- Home video cover art
- Genre: Drama
- Based on: 1970 screenplay: Rod Serling
- Written by: Rod Serling
- Directed by: Robert Wise
- Starring: Peter Falk; Andrew McCarthy; Nastassja Kinski; Aaron Meeks;
- Music by: Cynthia Millar
- Country of origin: United States
- Original language: English

Production
- Executive producer: Robert Halmi Jr.
- Producer: Renée Valente
- Cinematography: Bert Dunk
- Editor: Jack Hofstra
- Running time: 94 minutes
- Production company: Hallmark Entertainment

Original release
- Network: Showtime
- Release: February 27, 2000

= A Storm in Summer =

2000 American drama television film

A Storm in Summer is a 2000 American made-for-television drama film directed by Robert Wise and starring Peter Falk, Andrew McCarthy, Nastassja Kinski, and Ruby Dee. The film premiered on Showtime on February 27, 2000. It is the last film to be directed by Wise. Rod Serling's original script had previously been adapted as a 1970 television film directed by Buzz Kulik starring Peter Ustinov and N'Gai Dixon, and the filmmakers re-used the same script for this production. Serling's script was posthumously honored with an Emmy nomination and a Writers Guild Award.

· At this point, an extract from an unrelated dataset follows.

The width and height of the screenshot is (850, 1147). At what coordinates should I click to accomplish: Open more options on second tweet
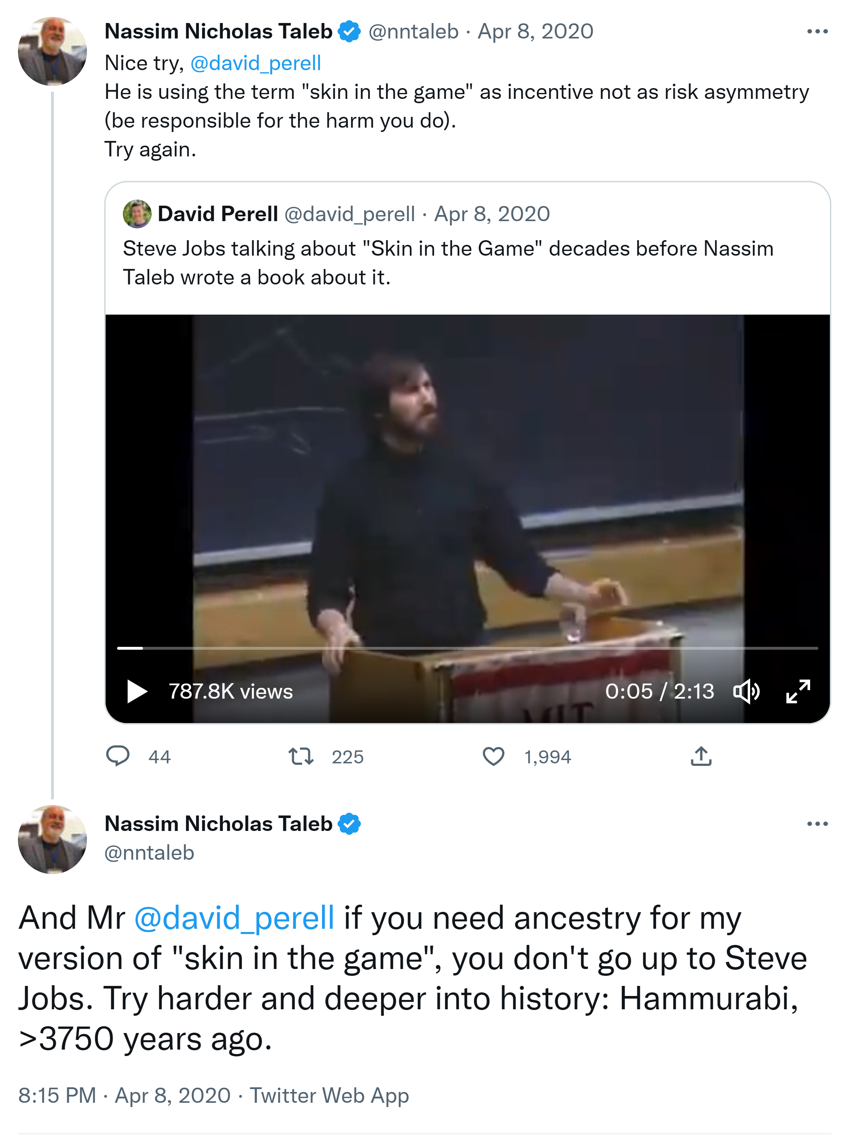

Producer Renee Valente won a Daytime Emmy in 2001 for her work on the film.

==Plot==
A lonely, bitter man (Peter Falk) bonds with an inner-city boy (Aaron Meeks) entrusted to his care in upstate New York.

==Cast==
- Peter Falk as Abel Shaddick
- Andrew McCarthy as Stanley
- Nastassja Kinski as Gloria Ross
- Aaron Meeks as Herman D. Washington
- Ruby Dee as Grandmother
- Keith Martin Gordey as Cop
- Ingrid Torrance as Harriet
- Ty Olsson as Biker
- Gillian Barber as Mrs. Parker
- Lillian Carlson as Mrs. Gold

==Accolades==
At the 28th Daytime Emmy Awards, the film was co-winner of the Daytime Emmy Award for Outstanding Children's Special along with Run the Wild Fields. Peter Falk was nominated for Outstanding Performer in a Children's Special but did not win.